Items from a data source
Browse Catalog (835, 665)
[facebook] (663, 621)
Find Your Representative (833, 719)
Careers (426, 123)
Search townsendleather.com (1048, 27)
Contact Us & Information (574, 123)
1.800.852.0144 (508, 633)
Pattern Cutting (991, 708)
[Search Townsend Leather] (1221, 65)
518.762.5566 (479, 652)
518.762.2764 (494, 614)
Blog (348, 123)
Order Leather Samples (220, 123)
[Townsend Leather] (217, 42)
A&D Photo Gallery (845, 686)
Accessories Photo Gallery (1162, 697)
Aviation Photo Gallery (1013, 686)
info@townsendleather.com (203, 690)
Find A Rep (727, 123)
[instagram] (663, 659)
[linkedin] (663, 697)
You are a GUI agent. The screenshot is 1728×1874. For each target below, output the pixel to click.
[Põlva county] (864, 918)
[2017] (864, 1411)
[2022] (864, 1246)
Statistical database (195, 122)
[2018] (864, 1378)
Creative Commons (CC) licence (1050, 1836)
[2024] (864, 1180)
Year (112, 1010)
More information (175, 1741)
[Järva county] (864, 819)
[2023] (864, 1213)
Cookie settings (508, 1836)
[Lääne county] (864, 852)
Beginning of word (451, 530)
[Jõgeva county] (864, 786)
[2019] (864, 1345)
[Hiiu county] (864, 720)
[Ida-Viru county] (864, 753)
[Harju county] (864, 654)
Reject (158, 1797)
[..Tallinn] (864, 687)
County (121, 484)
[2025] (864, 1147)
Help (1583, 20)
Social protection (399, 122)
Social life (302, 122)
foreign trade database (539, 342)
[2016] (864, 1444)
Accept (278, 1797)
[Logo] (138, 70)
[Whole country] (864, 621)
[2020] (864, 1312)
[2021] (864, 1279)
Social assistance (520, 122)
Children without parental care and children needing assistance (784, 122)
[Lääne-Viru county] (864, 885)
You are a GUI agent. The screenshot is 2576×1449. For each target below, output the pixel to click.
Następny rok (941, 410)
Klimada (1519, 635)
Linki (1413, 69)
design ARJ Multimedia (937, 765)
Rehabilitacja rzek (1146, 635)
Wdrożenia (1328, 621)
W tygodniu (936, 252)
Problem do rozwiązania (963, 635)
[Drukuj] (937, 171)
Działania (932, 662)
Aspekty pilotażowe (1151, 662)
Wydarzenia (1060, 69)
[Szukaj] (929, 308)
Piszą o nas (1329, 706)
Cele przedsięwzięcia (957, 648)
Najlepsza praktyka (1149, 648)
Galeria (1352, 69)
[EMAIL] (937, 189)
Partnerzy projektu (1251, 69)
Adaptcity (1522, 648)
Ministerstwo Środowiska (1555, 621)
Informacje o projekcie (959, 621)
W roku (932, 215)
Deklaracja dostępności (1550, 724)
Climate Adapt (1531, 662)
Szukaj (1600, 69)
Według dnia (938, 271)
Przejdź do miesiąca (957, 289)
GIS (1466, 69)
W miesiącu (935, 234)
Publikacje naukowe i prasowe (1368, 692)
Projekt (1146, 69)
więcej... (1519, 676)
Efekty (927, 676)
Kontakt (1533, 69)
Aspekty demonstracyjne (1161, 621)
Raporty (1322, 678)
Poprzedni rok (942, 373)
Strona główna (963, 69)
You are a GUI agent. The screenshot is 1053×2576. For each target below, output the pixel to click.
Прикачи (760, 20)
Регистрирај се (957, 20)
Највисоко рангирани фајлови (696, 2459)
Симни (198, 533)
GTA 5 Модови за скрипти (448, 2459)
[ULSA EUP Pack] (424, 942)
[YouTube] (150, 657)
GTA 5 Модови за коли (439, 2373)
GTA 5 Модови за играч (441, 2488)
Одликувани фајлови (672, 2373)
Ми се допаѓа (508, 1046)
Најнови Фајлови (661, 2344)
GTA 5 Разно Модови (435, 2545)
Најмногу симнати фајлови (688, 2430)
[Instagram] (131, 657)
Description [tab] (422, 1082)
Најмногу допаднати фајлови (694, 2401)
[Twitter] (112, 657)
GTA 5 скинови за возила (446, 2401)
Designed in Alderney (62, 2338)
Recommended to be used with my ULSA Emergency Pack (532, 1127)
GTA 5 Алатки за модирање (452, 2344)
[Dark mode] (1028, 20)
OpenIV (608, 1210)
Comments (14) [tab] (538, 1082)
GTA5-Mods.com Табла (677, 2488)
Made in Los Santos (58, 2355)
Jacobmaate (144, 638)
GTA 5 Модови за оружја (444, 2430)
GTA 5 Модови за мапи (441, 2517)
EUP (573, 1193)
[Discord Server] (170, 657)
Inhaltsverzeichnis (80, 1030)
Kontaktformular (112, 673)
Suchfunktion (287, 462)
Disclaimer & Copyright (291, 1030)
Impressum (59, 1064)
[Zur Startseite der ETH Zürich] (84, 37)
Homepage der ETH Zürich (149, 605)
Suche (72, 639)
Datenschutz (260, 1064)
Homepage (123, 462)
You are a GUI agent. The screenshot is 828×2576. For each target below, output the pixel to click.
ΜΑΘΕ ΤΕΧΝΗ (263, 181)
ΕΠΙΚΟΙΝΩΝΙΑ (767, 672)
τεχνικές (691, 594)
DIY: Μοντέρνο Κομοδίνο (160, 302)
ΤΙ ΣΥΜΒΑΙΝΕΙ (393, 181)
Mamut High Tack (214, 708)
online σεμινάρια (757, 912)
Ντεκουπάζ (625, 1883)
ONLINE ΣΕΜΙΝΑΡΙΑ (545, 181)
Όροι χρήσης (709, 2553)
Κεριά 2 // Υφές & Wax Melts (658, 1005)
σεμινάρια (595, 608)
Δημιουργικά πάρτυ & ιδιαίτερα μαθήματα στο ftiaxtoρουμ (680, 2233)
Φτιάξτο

■ **What is being asked**
Could you restate word for word the lines above, from the one that contains "Contact Us & Information (574, 123)" through the one that contains "[2016] (864, 1444)", and no others?

■ **Response to the task**
Contact Us & Information (574, 123)
1.800.852.0144 (508, 633)
Pattern Cutting (991, 708)
[Search Townsend Leather] (1221, 65)
518.762.5566 (479, 652)
518.762.2764 (494, 614)
Blog (348, 123)
Order Leather Samples (220, 123)
[Townsend Leather] (217, 42)
A&D Photo Gallery (845, 686)
Accessories Photo Gallery (1162, 697)
Aviation Photo Gallery (1013, 686)
info@townsendleather.com (203, 690)
Find A Rep (727, 123)
[instagram] (663, 659)
[linkedin] (663, 697)
You are a GUI agent. The screenshot is 1728×1874. For each target below, output the pixel to click.
[Põlva county] (864, 918)
[2017] (864, 1411)
[2022] (864, 1246)
Statistical database (195, 122)
[2018] (864, 1378)
Creative Commons (CC) licence (1050, 1836)
[2024] (864, 1180)
Year (112, 1010)
More information (175, 1741)
[Järva county] (864, 819)
[2023] (864, 1213)
Cookie settings (508, 1836)
[Lääne county] (864, 852)
Beginning of word (451, 530)
[Jõgeva county] (864, 786)
[2019] (864, 1345)
[Hiiu county] (864, 720)
[Ida-Viru county] (864, 753)
[Harju county] (864, 654)
Reject (158, 1797)
[..Tallinn] (864, 687)
County (121, 484)
[2025] (864, 1147)
Help (1583, 20)
Social protection (399, 122)
Social life (302, 122)
foreign trade database (539, 342)
[2016] (864, 1444)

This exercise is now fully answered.